»»
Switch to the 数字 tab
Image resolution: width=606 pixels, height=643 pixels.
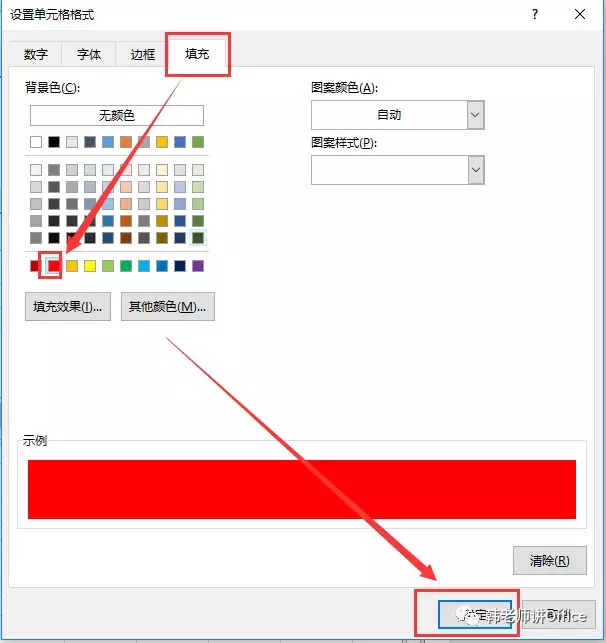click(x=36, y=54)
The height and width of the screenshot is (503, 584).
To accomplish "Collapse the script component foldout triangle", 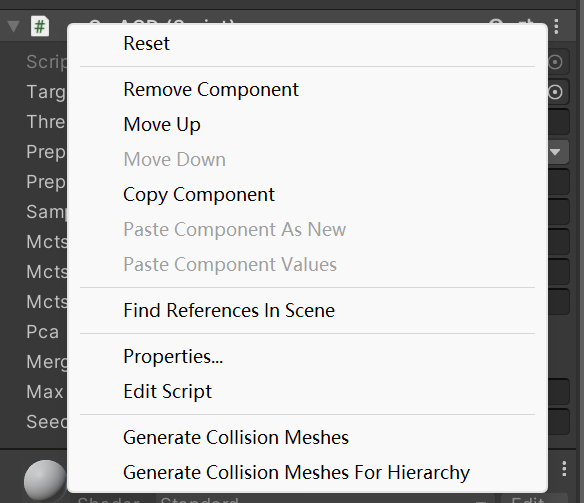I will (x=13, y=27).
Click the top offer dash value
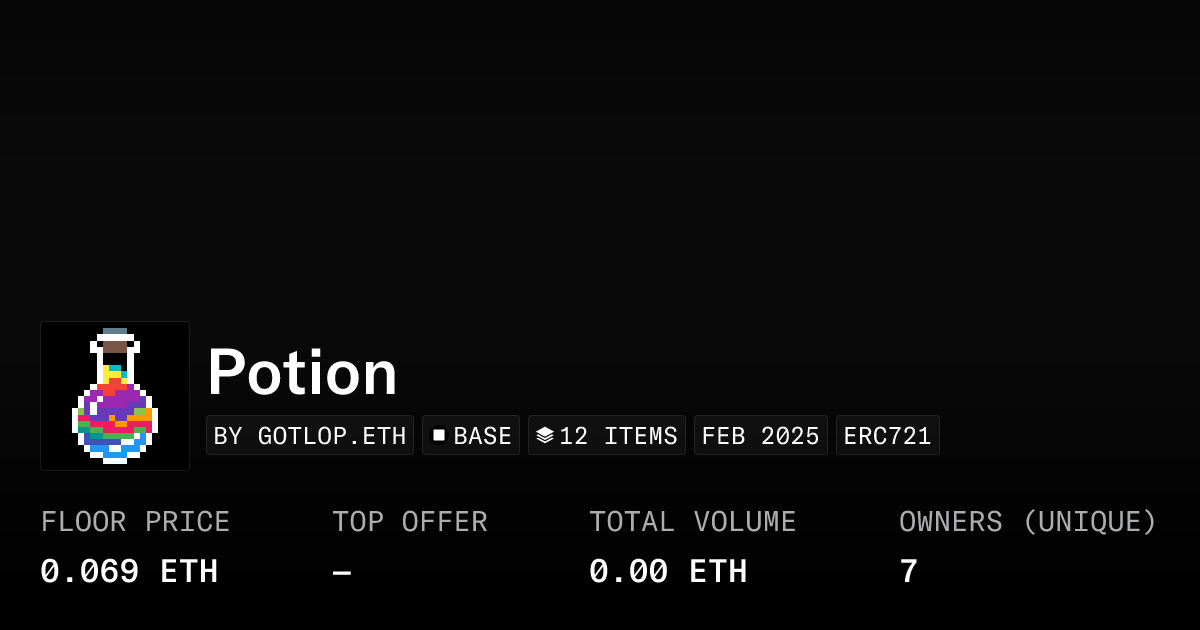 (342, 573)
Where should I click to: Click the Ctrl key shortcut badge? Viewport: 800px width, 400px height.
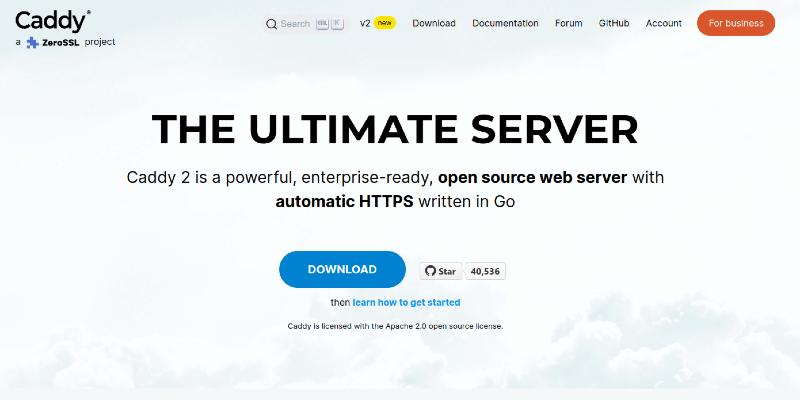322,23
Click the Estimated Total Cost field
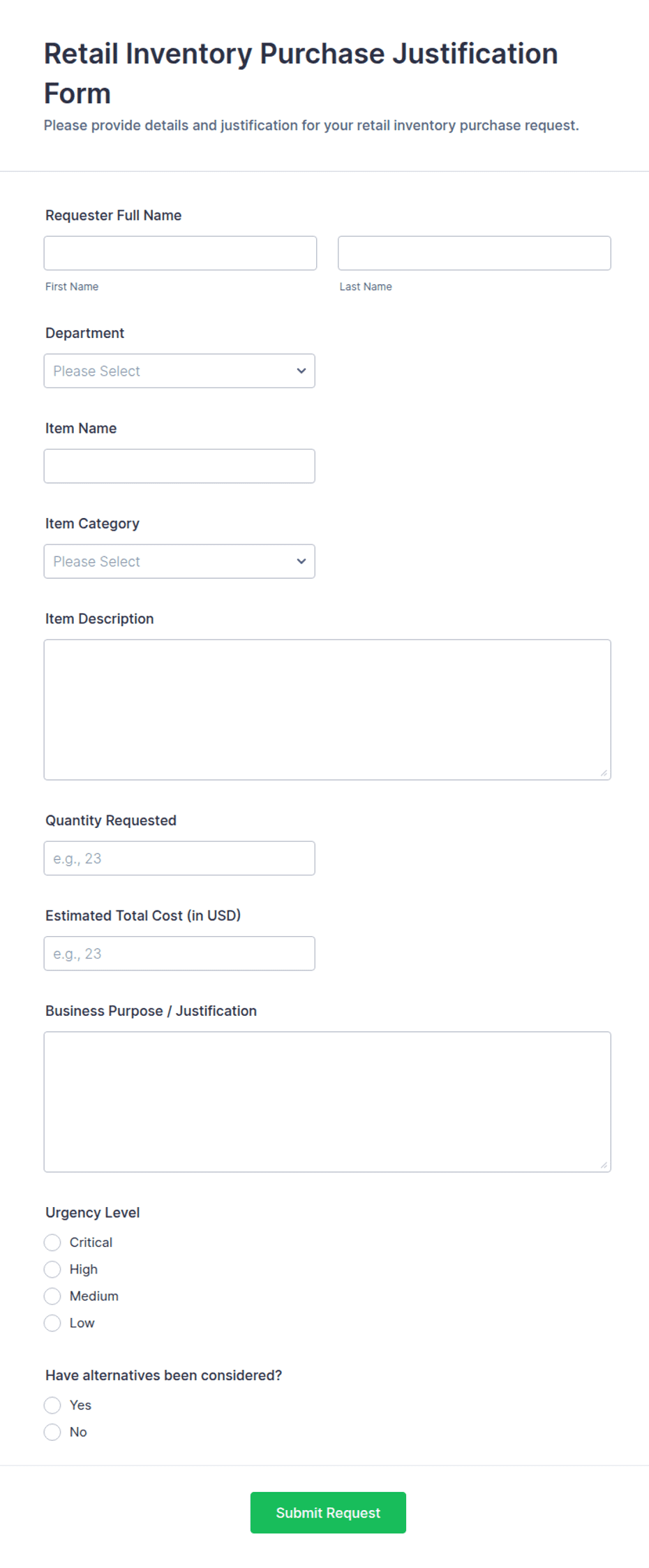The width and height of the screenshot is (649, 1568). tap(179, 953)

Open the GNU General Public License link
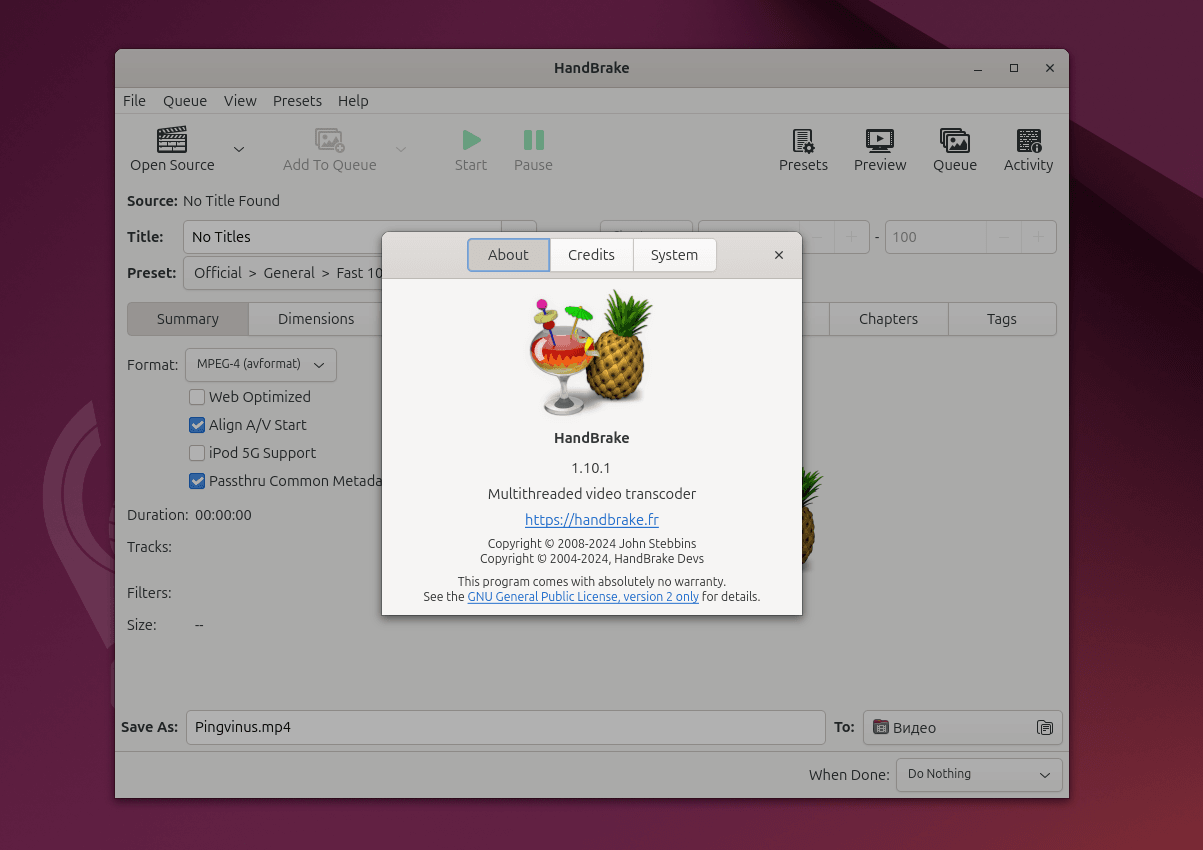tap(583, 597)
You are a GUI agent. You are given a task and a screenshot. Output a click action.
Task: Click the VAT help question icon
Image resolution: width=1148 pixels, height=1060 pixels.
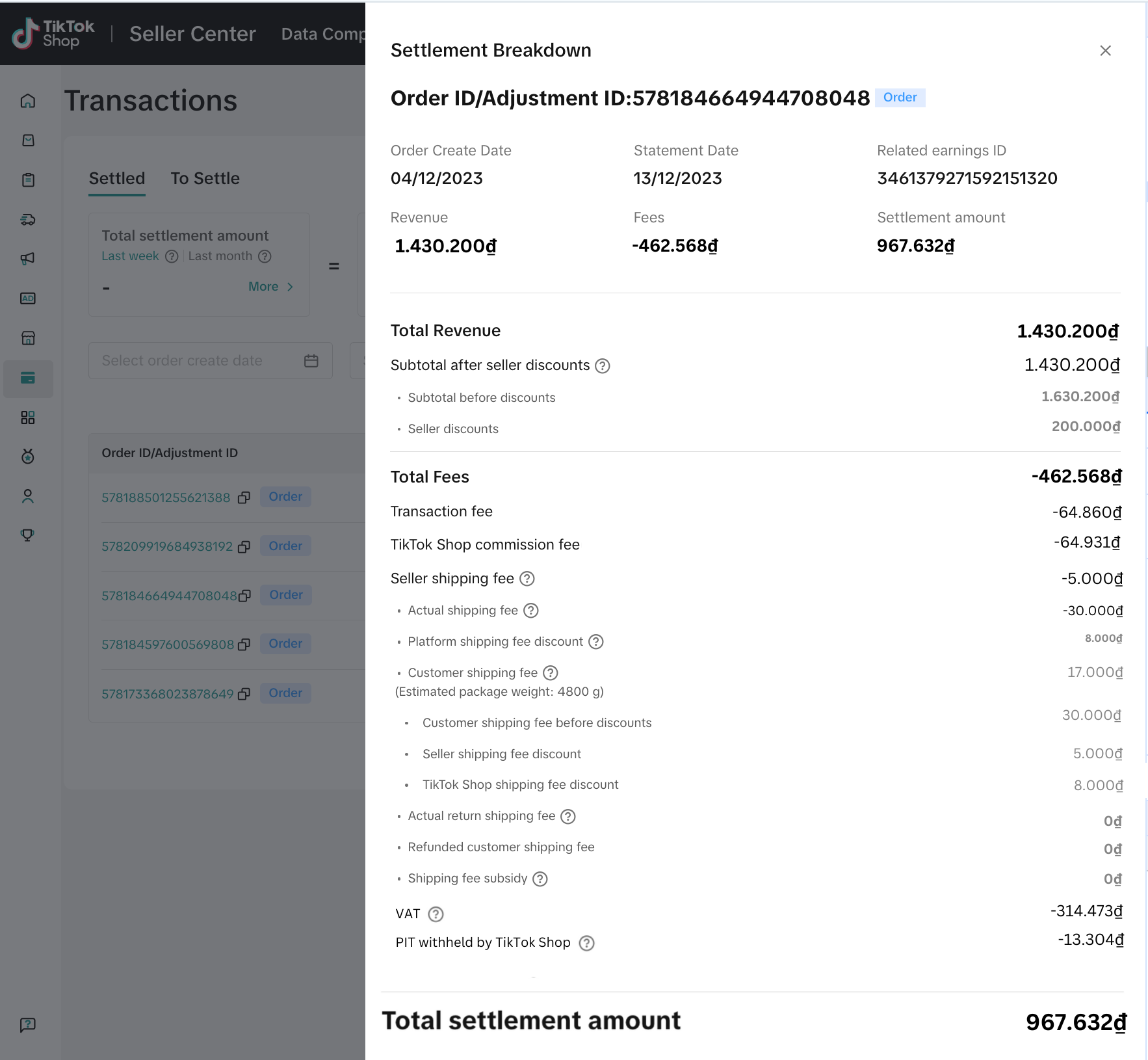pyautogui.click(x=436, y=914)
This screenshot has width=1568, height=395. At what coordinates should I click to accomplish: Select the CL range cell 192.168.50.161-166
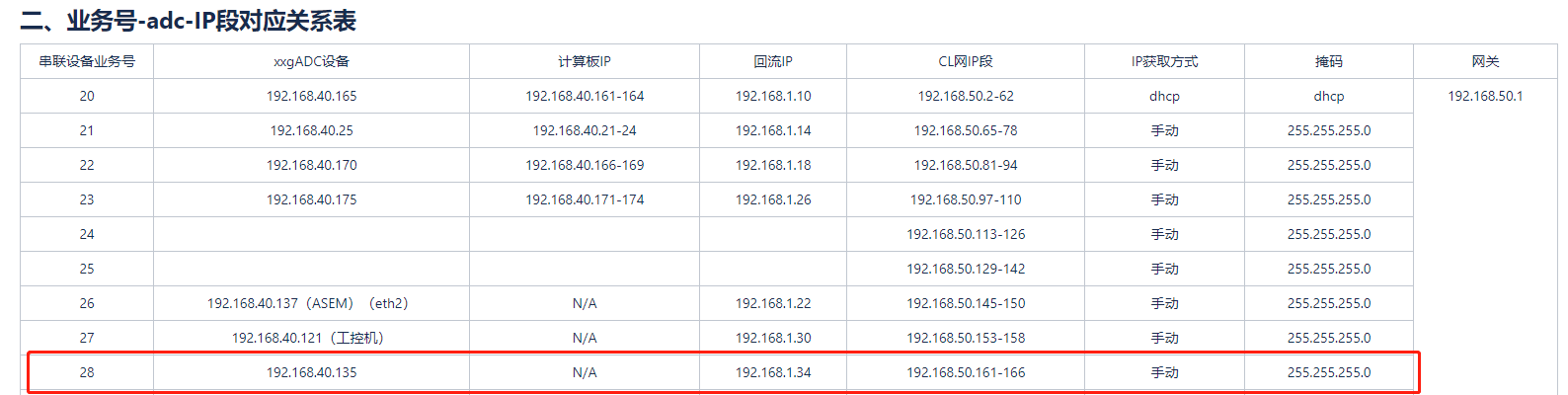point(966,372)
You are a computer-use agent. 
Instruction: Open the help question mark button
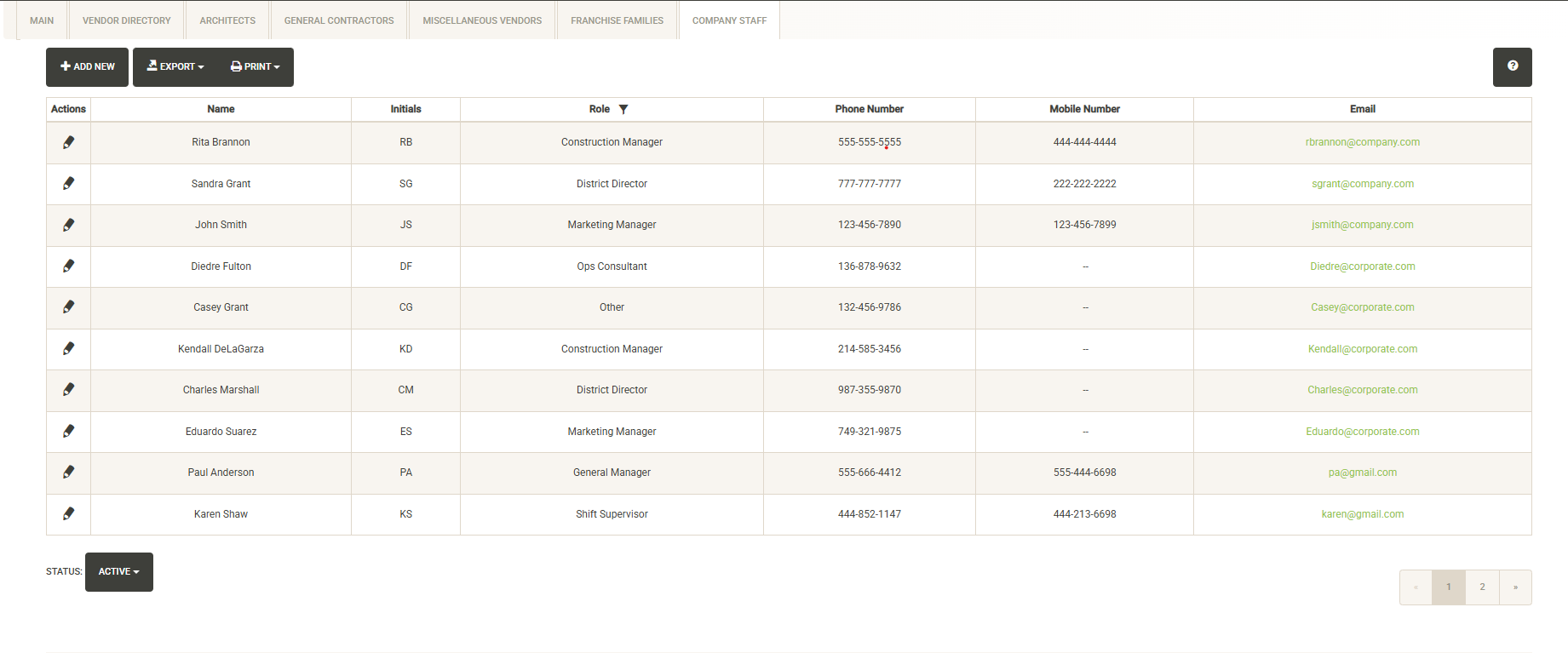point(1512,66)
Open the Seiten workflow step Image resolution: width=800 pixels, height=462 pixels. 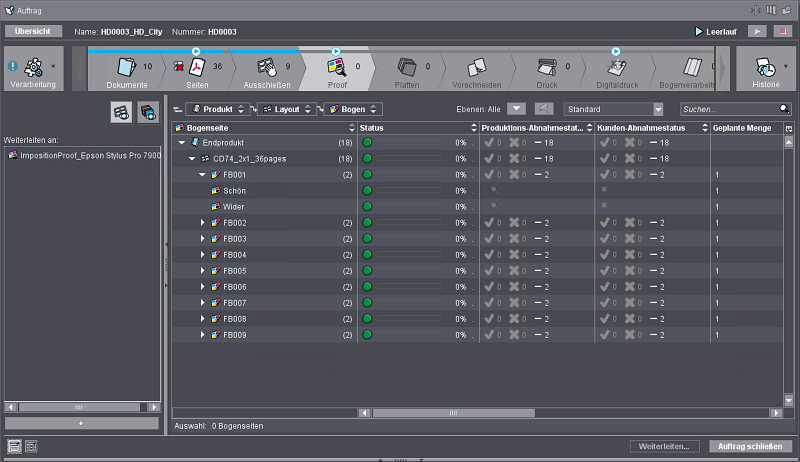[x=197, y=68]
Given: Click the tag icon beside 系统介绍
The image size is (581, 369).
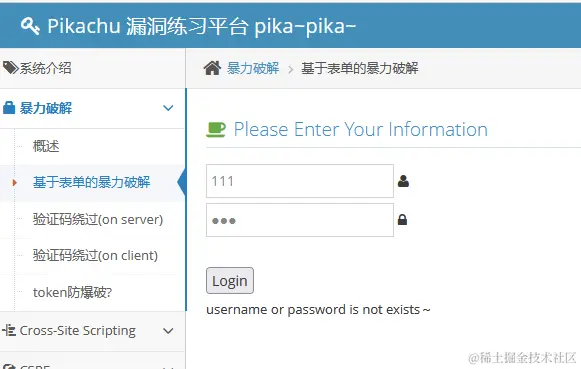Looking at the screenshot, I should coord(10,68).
««
:: WRITTEN TASK ::
Reproduce the rows above, starting at the line that contains "Where should I" and stopping after the line that contains "pyautogui.click(x=436, y=914)". Leave the pictures out of your answer.

:: RESPONSE ::
Where should I click to: Click the Ctrl key shortcut badge? Viewport: 800px width, 400px height.
322,23
Click the Estimated Total Cost field
The width and height of the screenshot is (649, 1568). tap(179, 953)

Open the GNU General Public License link
tap(583, 597)
You are a GUI agent. You are given a task and a screenshot. Output a click action.
Task: Click the VAT help question icon
Image resolution: width=1148 pixels, height=1060 pixels.
pyautogui.click(x=436, y=914)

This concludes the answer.